-- START OF EXCERPT PROVIDED --
To detect which files need synchronization, Zaloha compares file sizes and
modification times. It is clear that such detection is not 100% waterproof.
A waterproof solution requires comparing file contents, e.g. via "byte by byte"
comparison or via SHA-256 hashes. However, such comparing increases the
processing time by orders of magnitude. Therefore, it is not enabled by default.
Section Advanced Use of Zaloha describes two alternatives how to enable it.
Zaloha asks to confirm actions before they are executed, i.e. prepared actions
can be skipped, exceptional cases manually resolved, and Zaloha re-run.
For automatic operations, use the "--noExec" option to tell Zaloha to not ask
and to not execute the actions (but still prepare the scripts).
<sourceDir> and <backupDir> can be on different filesystem types if the
filesystem limitations are not hit. Such limitations are (e.g. in case of
ext4 -> FAT): not allowed characters in filenames, filename uppercase
conversions, file size limits, etc.
No writing on either directory may occur while Zaloha runs (no file locking is
implemented). In high-availability IT operations, a higher class of backup
solution should be deployed, based on taking filesystem snapshots at times when
writing processes are stopped for a short instant (i.e. functionality that must
be supported by the underlying OS). If either directory contains data files
of running databases, then they must be excluded from backups on file level.
Databases have their own logic of backups, replications and failovers, usually
based on transactional logs, and it is plainly wrong to intervene with generic
tools that operate on files and directories. Dedicated tools provided by the
database vendor shall be used.
Handling of "weird" characters in filenames was a special focus during
development of Zaloha (details below).
On Linux/Unics, Zaloha runs natively. On Windows, Cygwin is needed.
Repository: https://github.com/Fitus/Zaloha2.sh
An add-on script to create hardlink-based snapshots of the backup directory
exists, that allows to create "Time Machine"-like backup solutions:
Repository of add-on script: https://github.com/Fitus/Zaloha2_Snapshot.sh
###########################################################
MORE DETAILED DESCRIPTION
The operation of Zaloha can be partitioned into five steps, in that following
actions are performed:
Exec1: unavoidable removals from <backupDir> (objects of conflicting types
which occupy needed namespace)
-----------------------------------
RMDIR regular remove directory from <backupDir>
REMOVE regular remove file from <backupDir>
REMOVE.! remove file from <backupDir> which is newer than the
last run of Zaloha
REMOVE.l remove symbolic link from <backupDir>
REMOVE.x remove other object from <backupDir>, x = object type (p/s/c/b/D)
Exec2: copy files/directories to <backupDir> which exist only in <sourceDir>,
or files which are newer in <sourceDir>
-----------------------------------
MKDIR regular create new directory in <backupDir>
NEW regular create new file in <backupDir>
UPDATE regular update file in <backupDir>
UPDATE.! update file in <backupDir> which is newer than the last run of Zaloha
UPDATE.? update file in <backupDir> by a file in <sourceDir> which is not newer
(or not newer by 3600 secs if option "--ok3600s" is given plus
an eventual 2 secs FAT tolerance)
-- END OF EXCERPT PROVIDED --
◆ **YOUR GOAL**
According to the Zaloha excerpt, what two properties of files does Zaloha compare by default to decide which files need synchronization?
-- START OF DATASET ROWS --
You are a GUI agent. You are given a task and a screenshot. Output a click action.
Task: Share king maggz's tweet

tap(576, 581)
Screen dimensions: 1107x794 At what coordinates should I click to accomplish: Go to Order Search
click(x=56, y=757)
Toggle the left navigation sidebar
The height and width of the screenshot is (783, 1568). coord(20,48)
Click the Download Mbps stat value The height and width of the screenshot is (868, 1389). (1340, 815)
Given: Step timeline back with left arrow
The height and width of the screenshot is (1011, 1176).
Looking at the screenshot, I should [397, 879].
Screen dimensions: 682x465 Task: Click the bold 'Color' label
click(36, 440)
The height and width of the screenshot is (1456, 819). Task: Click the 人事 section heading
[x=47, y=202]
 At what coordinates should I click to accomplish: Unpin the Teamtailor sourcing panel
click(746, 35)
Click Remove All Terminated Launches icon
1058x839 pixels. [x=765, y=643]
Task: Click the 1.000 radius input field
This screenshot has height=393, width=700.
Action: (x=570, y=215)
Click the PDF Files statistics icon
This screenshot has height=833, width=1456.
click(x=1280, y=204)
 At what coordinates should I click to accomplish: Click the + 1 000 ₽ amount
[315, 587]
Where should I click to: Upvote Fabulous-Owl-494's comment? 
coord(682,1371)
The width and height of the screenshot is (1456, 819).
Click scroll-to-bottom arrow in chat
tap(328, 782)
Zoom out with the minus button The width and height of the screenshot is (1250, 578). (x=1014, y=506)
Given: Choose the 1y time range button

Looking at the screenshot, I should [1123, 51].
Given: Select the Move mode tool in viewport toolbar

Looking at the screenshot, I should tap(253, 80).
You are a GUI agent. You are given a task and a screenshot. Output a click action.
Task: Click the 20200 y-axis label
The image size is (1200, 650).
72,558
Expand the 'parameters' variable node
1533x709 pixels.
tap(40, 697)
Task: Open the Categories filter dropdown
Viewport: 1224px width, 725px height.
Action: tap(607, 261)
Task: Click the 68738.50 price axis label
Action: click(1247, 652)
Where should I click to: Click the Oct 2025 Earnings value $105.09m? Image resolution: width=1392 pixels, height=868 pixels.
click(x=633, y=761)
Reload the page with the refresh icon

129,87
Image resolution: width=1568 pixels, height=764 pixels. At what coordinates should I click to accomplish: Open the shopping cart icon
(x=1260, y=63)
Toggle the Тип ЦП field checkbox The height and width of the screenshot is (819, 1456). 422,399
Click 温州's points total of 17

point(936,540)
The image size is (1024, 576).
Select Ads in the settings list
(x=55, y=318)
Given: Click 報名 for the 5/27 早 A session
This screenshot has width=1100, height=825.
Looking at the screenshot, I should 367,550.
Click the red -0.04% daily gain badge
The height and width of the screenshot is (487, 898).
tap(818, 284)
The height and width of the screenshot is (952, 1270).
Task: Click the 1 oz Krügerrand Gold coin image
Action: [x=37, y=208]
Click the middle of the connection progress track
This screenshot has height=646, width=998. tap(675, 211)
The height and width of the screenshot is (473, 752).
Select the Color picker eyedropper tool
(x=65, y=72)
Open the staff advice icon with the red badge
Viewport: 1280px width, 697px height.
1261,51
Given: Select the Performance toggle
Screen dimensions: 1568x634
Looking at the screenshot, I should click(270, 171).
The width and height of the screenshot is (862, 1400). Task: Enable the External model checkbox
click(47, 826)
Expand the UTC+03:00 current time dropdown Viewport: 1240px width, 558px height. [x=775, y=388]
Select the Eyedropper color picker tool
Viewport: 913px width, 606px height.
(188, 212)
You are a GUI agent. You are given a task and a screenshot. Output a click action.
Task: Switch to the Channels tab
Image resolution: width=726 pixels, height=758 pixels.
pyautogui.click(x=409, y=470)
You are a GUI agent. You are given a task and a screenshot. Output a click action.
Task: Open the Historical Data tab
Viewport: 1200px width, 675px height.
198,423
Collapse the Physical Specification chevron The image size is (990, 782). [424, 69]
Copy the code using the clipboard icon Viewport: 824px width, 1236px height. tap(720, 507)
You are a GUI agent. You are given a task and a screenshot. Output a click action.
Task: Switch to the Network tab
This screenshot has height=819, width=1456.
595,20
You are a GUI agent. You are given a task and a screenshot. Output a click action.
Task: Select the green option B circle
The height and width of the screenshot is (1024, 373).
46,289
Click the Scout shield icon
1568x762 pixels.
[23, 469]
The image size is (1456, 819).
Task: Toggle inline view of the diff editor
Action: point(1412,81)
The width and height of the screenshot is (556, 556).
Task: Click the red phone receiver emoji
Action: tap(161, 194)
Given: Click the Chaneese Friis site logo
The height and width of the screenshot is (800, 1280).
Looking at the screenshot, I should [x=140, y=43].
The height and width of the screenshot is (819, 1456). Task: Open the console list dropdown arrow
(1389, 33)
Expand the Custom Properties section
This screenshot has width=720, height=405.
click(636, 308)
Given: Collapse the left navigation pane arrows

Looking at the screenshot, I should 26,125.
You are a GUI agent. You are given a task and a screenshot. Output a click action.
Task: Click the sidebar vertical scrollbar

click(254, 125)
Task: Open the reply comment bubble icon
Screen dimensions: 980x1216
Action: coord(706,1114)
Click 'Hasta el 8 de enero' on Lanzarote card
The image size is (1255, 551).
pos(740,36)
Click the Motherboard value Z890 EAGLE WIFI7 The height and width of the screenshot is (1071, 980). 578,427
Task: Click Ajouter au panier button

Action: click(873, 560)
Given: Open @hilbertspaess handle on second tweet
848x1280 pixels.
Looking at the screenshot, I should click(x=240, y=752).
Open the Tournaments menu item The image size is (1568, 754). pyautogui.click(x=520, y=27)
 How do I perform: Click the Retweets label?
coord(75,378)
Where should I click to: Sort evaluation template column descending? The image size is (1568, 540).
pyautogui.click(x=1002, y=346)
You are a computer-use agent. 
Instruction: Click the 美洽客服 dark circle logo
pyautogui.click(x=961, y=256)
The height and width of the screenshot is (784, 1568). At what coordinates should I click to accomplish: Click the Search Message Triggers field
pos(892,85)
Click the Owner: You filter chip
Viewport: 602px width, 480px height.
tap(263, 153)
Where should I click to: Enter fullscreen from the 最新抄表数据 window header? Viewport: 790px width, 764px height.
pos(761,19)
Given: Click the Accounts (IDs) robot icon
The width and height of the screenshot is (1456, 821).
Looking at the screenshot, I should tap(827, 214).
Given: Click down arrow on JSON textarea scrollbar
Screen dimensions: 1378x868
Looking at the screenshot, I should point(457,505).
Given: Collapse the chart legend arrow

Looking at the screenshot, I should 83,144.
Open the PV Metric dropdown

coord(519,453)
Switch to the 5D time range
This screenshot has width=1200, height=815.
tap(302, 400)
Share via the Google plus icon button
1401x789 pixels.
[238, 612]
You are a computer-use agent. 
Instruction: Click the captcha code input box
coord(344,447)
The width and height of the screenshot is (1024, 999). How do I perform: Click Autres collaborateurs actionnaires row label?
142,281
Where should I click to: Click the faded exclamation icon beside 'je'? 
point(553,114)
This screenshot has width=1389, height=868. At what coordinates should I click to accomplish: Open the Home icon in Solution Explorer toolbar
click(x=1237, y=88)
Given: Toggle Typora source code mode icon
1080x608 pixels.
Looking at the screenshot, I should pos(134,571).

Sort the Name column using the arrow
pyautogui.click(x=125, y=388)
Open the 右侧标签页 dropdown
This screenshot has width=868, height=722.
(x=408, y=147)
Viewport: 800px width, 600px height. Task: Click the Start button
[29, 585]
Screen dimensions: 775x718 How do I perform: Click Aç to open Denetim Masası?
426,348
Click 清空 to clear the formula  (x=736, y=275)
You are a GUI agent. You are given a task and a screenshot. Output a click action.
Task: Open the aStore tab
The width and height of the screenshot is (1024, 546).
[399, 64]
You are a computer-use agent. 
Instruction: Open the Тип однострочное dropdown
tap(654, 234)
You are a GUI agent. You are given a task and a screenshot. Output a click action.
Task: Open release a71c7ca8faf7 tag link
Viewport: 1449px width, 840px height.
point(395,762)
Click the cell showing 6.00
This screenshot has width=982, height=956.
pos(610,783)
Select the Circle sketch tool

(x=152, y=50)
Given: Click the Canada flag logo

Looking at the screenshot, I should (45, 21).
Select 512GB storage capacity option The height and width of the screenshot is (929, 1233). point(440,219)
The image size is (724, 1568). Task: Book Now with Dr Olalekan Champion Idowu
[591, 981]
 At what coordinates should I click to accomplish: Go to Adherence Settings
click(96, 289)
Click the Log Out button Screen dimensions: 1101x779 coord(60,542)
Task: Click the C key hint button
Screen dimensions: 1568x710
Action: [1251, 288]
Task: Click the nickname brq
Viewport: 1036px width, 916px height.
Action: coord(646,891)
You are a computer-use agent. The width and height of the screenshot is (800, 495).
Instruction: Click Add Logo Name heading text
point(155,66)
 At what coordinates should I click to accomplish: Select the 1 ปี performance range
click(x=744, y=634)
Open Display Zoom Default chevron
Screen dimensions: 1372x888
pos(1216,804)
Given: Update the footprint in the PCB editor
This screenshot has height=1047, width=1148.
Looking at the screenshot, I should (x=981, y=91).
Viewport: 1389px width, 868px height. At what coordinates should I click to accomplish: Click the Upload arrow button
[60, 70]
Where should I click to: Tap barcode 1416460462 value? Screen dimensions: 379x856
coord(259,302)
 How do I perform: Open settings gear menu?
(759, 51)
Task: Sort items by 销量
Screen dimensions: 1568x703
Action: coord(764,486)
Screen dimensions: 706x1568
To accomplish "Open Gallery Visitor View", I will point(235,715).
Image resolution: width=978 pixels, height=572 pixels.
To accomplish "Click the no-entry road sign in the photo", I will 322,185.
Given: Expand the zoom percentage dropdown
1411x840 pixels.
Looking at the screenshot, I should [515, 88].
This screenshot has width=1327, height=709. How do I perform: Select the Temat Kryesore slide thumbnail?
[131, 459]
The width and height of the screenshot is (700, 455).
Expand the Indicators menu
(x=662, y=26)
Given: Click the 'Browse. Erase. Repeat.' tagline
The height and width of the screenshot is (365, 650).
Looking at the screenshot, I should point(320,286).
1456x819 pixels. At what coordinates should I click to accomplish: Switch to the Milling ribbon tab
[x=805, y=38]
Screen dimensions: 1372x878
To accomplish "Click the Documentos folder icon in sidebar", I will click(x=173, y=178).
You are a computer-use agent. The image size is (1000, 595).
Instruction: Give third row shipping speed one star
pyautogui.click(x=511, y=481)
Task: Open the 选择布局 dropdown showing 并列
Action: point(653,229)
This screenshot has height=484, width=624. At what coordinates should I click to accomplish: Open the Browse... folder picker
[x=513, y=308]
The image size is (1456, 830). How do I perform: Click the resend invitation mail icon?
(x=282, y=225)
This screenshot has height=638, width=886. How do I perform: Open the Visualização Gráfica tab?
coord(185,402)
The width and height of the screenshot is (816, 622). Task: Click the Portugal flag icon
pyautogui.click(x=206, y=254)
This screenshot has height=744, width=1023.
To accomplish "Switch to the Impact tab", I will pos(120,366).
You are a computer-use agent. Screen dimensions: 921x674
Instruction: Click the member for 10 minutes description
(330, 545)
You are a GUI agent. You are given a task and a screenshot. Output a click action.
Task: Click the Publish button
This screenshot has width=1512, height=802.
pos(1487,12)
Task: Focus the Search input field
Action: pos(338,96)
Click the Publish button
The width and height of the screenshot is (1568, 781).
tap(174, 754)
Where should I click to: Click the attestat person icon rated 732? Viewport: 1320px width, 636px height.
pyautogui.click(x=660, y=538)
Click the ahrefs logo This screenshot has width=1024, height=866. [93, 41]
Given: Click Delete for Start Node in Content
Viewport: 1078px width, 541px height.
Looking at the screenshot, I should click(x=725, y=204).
-- END OF DATASET ROWS --
◆ **WORKED SOLUTION**
File sizes and modification times.